- [Kutipan Pilihan]
"Let us not be satisfied with just giving money. Money is not enough, money can be got, but they need your hearts to love them. So, spread your love everywhere you go" (Mother Theresia). Photo: Di Pantai Barus, Tapanuli Tengah, April 2008. Saat itu, seorang anak laki-laki sedang asyik memancing bersama teman-temannya. (Dilarang keras memposting artikel-artikel dalam blog ini untuk tujuan komersial, termasuk website untuk tujuan memperoleh iklan).
Jumat, 13 Maret 2009
S. Andreas Lingga : 26 Tahun Jadi “Kurator Museum”
S. Andreas Lingga : 26 Tahun Jadi Kurator Museum
Oleh Jannerson Girsang
Meski rambutnya mulai memutih, dan sudah pensiun sejak enam tahun lalu, namun pria bertubuh tegap ini, masih setia menunaikan tugasnya sebagai kurator museum. Dengan sikap ramah dia menyapa kami saat mengunjungi museum yang dipimpinnya baru-baru ini. Layaknya seperti seorang ilmuwan, dengan suara bariton dan tutur bahasa sederhana, pria ini piawai menjelaskan secara detil barang pusaka serta situs-situs yang terdapat di kompleks museum itu. Dialah S.Andreas Lingga yang selama 26 tahun melakoni “kurator museum”, demikian pria itu menyebut pekerjaannya. Dengan bangga pria kelahiran desa Saribujandi, Kecamatan Purba, Kabupaten Simalungun, 13 Juni 1942 ini, mengisahkan pekerjaannya yang langka itu.
Sebelum menjadi “kurator museum”, kiprahnya berawal dari pegawai rendah di Kantor Departemen Pendidikan dan Kebudayaan (Kandepdikbud), Kecamatan Purba pada 1976. Sambil bekerja sebagai pegawai, Andreas bekerja sampingan sebagai pemusik dan menciptakan pakaian-pakaian adat. “Dulu, saya adalah pemain musik tradisional dari kampung ke kampung,”ujarnya. Tak heran, kalau Andreas menguasai musik tradisional seperti sarune, husapi, sordam, tulida dan satu alat musik yang unik yakni saligung. Saligung adalah alat musik yang terbuat dari bambu dan ditiup dengan hidung.
Sebagai pencipta pakaian adat, salah satu diantara ciptaannya adalah gotong yang diberi nama “Gotong Habonaron do Bona”, yang kemudian digunakan bagi 1000 orang kontingen Simalungun pada Pesta Danau Toba di era -70an. Menurut Andreas, karyanya ini, ternyata memperkenalkannya kepada tokoh-tokoh yang peduli kepada pelestarian adat dan budaya di Kabupaten Simalungun.

- [Baris Data]

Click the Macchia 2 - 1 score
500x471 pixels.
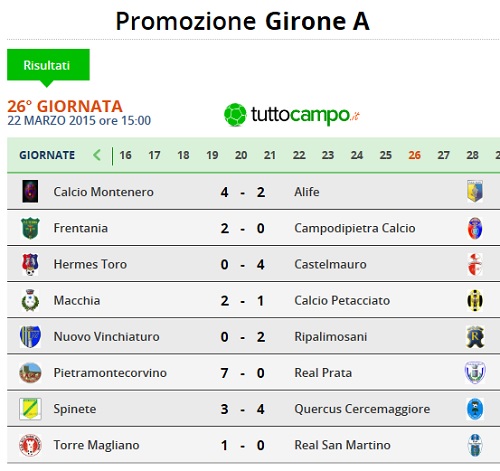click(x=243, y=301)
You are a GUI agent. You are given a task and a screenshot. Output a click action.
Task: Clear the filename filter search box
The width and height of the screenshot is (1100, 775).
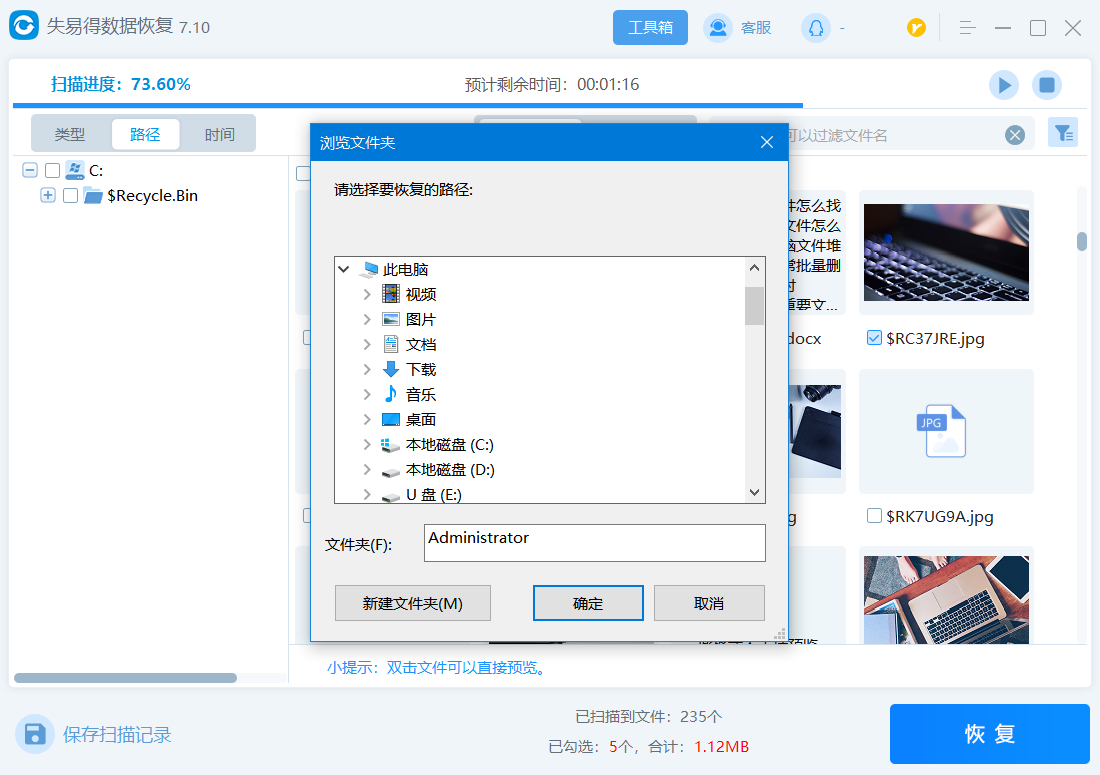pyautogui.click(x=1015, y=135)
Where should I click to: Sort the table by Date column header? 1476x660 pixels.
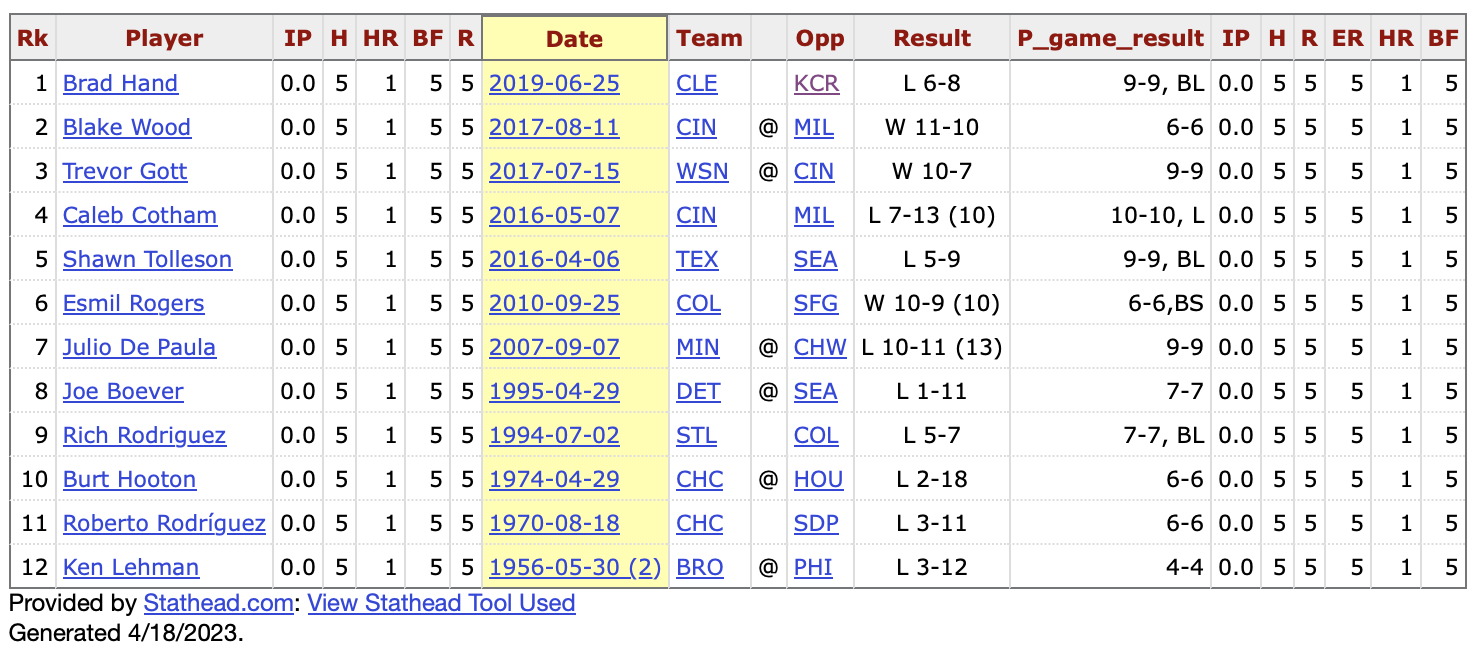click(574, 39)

- [Instruksi dan Ketentuan]
Tolong salin tanpa perubahan sebagian artikel tentang S. Andreas Lingga di atas, mulai dari kata-kata "S. Andreas Lingga : 26 Tahun Jadi Kurator" dan berhenti setelah kata-kata "yang langka itu.".

- [Jawaban Latihan]
S. Andreas Lingga : 26 Tahun Jadi Kurator Museum
Oleh Jannerson Girsang
Meski rambutnya mulai memutih, dan sudah pensiun sejak enam tahun lalu, namun pria bertubuh tegap ini, masih setia menunaikan tugasnya sebagai kurator museum. Dengan sikap ramah dia menyapa kami saat mengunjungi museum yang dipimpinnya baru-baru ini. Layaknya seperti seorang ilmuwan, dengan suara bariton dan tutur bahasa sederhana, pria ini piawai menjelaskan secara detil barang pusaka serta situs-situs yang terdapat di kompleks museum itu. Dialah S.Andreas Lingga yang selama 26 tahun melakoni “kurator museum”, demikian pria itu menyebut pekerjaannya. Dengan bangga pria kelahiran desa Saribujandi, Kecamatan Purba, Kabupaten Simalungun, 13 Juni 1942 ini, mengisahkan pekerjaannya yang langka itu.